In this round-up, we look at Porsche’s 3D printing technology, Cupra’s faith in combustion engines and a reminder for drivers to report hidden or obscured road signs.
:: Porsche is using 3D printing to make 911 GT2 RS pistons
Porsche has revealed it is using 3D printers to make the pistons for its high-performance 911 GT2 RS model.
The German car maker says it has already been using the technology in prototype vehicles and when remanufacturing parts for classic sports cars.
However, now it is using 3D printing for making the pistons for its flagship performance car, which it says reduces the item’s weight by 10%.
Frank Ickinger from the advanced drive development department at Porsche explained: “Thanks to the new, lighter pistons, we can increase the engine speed, lower the temperature load on the pistons and optimise combustion.
“This makes it possible to get up to 30bhp more power from the 690bhp biturbo engine, while at the same time improving efficiency.”
Porsche says there are various processes for 3D printing, but they all create shapes by layering materials. The 911 GT2 RS pistons were created using a technique that involves a laser that heats and melts a metal powder to create the shape.
The company is expanding its use of 3D printing. For example, bucket seats have been offered since May that have a central section made using the technique, while Porsche Classic has been using additive processes to reproduce plastic, steel and alloy parts that are no longer manufactured.
:: Combustion engines will remain key to Cupra’s success
Combustion engines are set to remain an integral part of performance car maker Cupra’s range, despite the firm’s increasing push towards EVs and hybrids.
Once sportier versions of Seats, Cupra split from the Spanish car manufacturer in 2018 to establish its own performance models as a standalone brand.
While still heavily tied with Seat – hence models like the Cupra Ateca and Cupra Leon, which are both based on the Spanish firm’s cars – this year will see the first bespoke Cupra model launched with the Formentor.
This will be available with both plug-in hybrid power and a petrol engine, while last week Cupra unveiled the new el-Born as its first EV, which will offer a range of up to 310 miles.
With the firm having a noticeable push towards electrified models, question marks had been raised as to whether regular combustion models would remain in its line-up.

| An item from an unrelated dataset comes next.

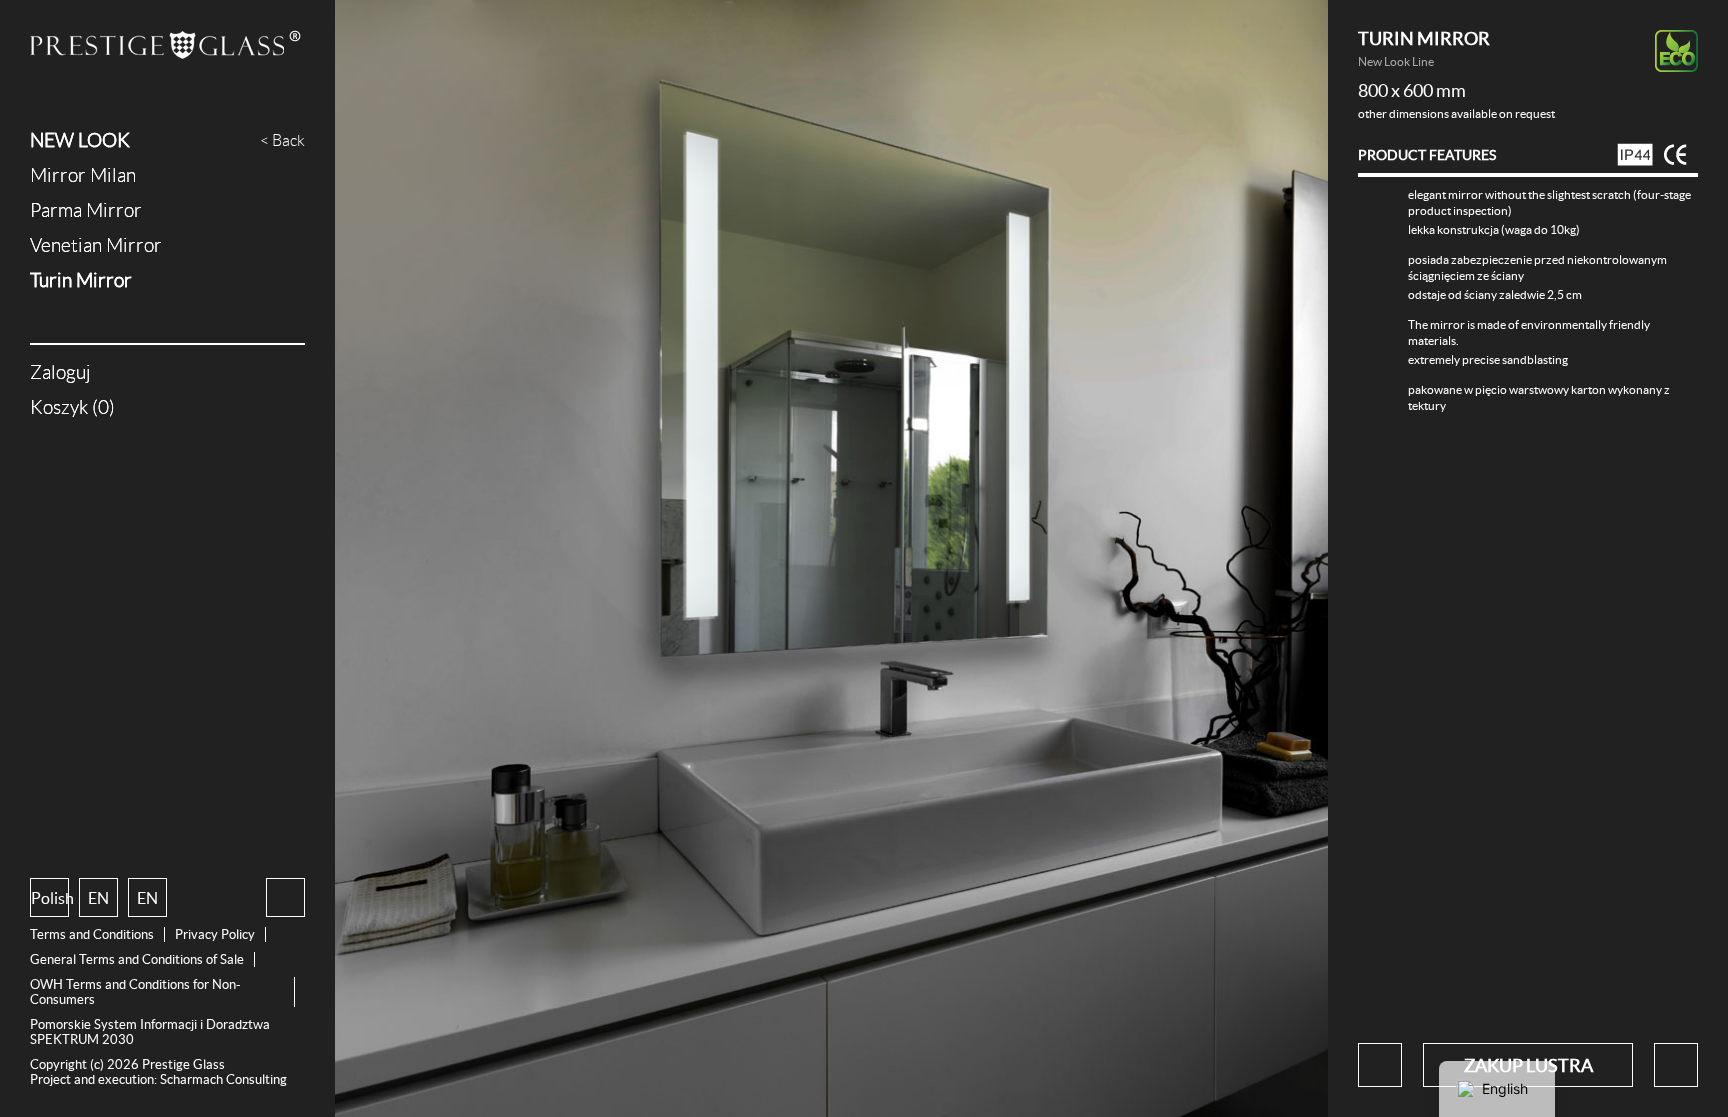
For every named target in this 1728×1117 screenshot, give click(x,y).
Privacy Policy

However, Cupra chief executive Wayne Griffiths has confirmed that they will, saying: “I think we need the combustion engine and we shall have them in the future – they just need to be efficient on emissions. I don’t think people will go from a 300bhp four-cylinder petrol engine to an electric model, I think a lot will go via a plug-in hybrid.
“So I think we have to offer all three powertrains, and we’ll have to see in what markets which technology takes off, and prepare for that.”
:: Motorists encouraged to report obscured road signs
Drivers should be reporting any road signs that are hidden or obscured, a leading road safety association has stated.
GEM Motoring Assist has said that hidden road signs can be a nuisance for drivers, while also potentially being misleading and dangerous at times.
The call arrives at the time of year when roadside vegetation is at its thickest and has the potential to obscure or entirely cover road signs.
Neil Worth, GEM chief executive, said: “Road signs provide vital information for drivers, who will plan their speeds and actions based either wholly or in part on what the signs tell them.
“If you can’t see a sign, then your ability to make safe decisions is compromised, especially if you’re on unfamiliar roads. Nourished by recent rain, vegetation at this time of year tends to be at its most prolific, meaning more and more signs risk being partially or completely covered. It’s a growing menace that puts road users at risk.
“We can help highways authorities and local councils to know where the problems are by using the reporting facilities they provide. It is vital for road safety that trees, bushes and branches are not allowed to obscure important information, and that everyone using the roads has a clear view of speed limit and other signs.”
A survey conducted last year by Transport Focus found that nearly a third of drivers had missed a motorway exit, either because of a concealed or badly located sign.
The association is encouraging drivers to report any covered signs to the appropriate local authority and to remember that a speed limit of 30mph usually applied to all traffic on all roads with street lighting.